Se me antoja que Octavio Paz fue sobre todo crítico literario. En la nómina transcrita hay quienes han escrito libros memorables de teoría literaria (Gabriel García Márquez, Mario Vargas Llosa y, fuera de la lista, Borges), pero en nadie como en él esa condición es tan significativa.

Al decir crítica literaria, quiero decir teoría de la literatura, poética, reflexión sobre el ser humano, el arte y el lenguaje. Lo principal no es que se refiera a tal o cual texto, o a tal o cual manifestación, sino a la clave que explica tal o cual manifestación, tal o cual texto, y hasta toda manifestación y todo texto en cuanto la relación del ser humano y el lenguaje pertenece al orden de lo universal. Esa preocupación está enraizada en la cultura grecolatina, era también la del intelectual mexicano Alfonso Reyes al que Paz tuvo por maestro. Y se le conoce.

Paz es uno más de los que encarna el trayecto del intelectual del siglo xx, hijo de madre católica, joven marxista cuya biográficamente poco significativa participación en la Alianza de Intelectuales Antifascistas, creada en Madrid en 1936 contra la sublevación del general Franco, tanto ha dado que hablar, maduro liberal, fundador de las revistas Plural y Vuelta que consagrarían públicamente el giro liberal que referimos.

Octavio Paz se desligó de su compromiso con la España republicana al ver la brutal represión que se llevaba a cabo contra los militantes del Partido Obrero de la Unificación Marxista de Cataluña, entre los que contaba con amigos. Descreyó del marxismo por razones prácticas y teóricas, por el estalinismo y porque encontró una contradicción en los términos, advertida por muchos intelectuales lúcidos.

DATOS MOSTRADOS:
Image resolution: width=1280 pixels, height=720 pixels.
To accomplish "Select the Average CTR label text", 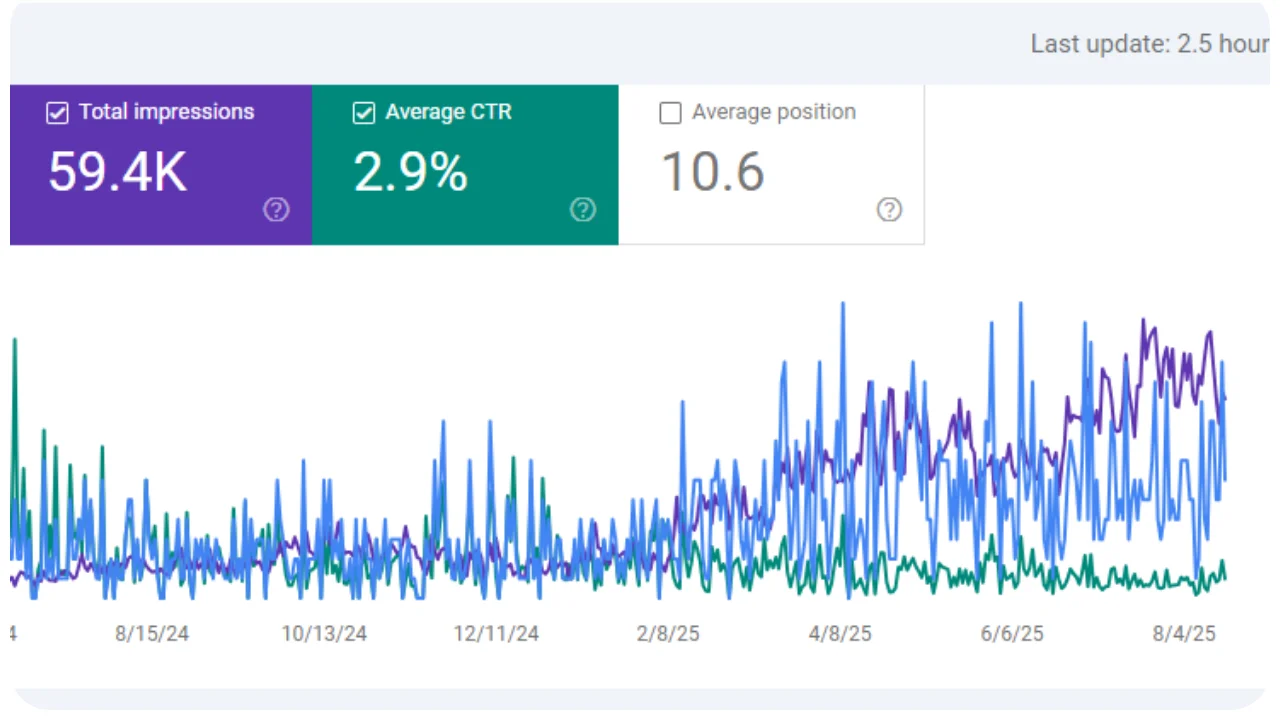I will point(448,112).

CONSIGNA A: Según el texto sobre Octavio Paz, ¿a qué intelectual mexicano tuvo Paz por maestro?
CONSIGNA B: Prosigue el texto sobre Octavio Paz a partir de su última oración.
Las líneas no guardan relación alguna con el texto sobre Octavio Paz.

RESPUESTA FINAL A: A Alfonso Reyes.

RESPUESTA FINAL B:
Su posición al respecto se podría condensar en el resumen que Tzvetan Todorov hacía en el Congreso de Semiótica de Madrid en 1983:

«En los países comunistas se llega incluso a la proeza que consiste en la determinación recíproca de la ciencia y de la moral: la ciencia es buena porque la doctrina que le proporciona sus conceptos y sus preceptos es justa; pero dicha doctrina es a su vez buena porque es científica. Para superar esta aparente antinomia, se puede afirmar que la relación mantenida por las ciencias humanas con la ética o, en otro nivel, de los hechos con los valores, es a la vez necesaria y extrínseca».

Seguramente tiene que ver con esta concepción el que Octavio Paz renunciara a su cargo de embajador de su país en Delhi a causa de la masacre de la plaza de Tlatelolco (México, D.F.) que tuvo lugar el 2 de octubre de 1968. Paz denunció además perseverantemente la violación de los derechos humanos en los países comunistas, lo que al final le acarreó las críticas de la izquierda latinoamericana y de ciertos cenáculos universitarios donde había sido por décadas indiscutida referencia. Nada que ver con Sartre.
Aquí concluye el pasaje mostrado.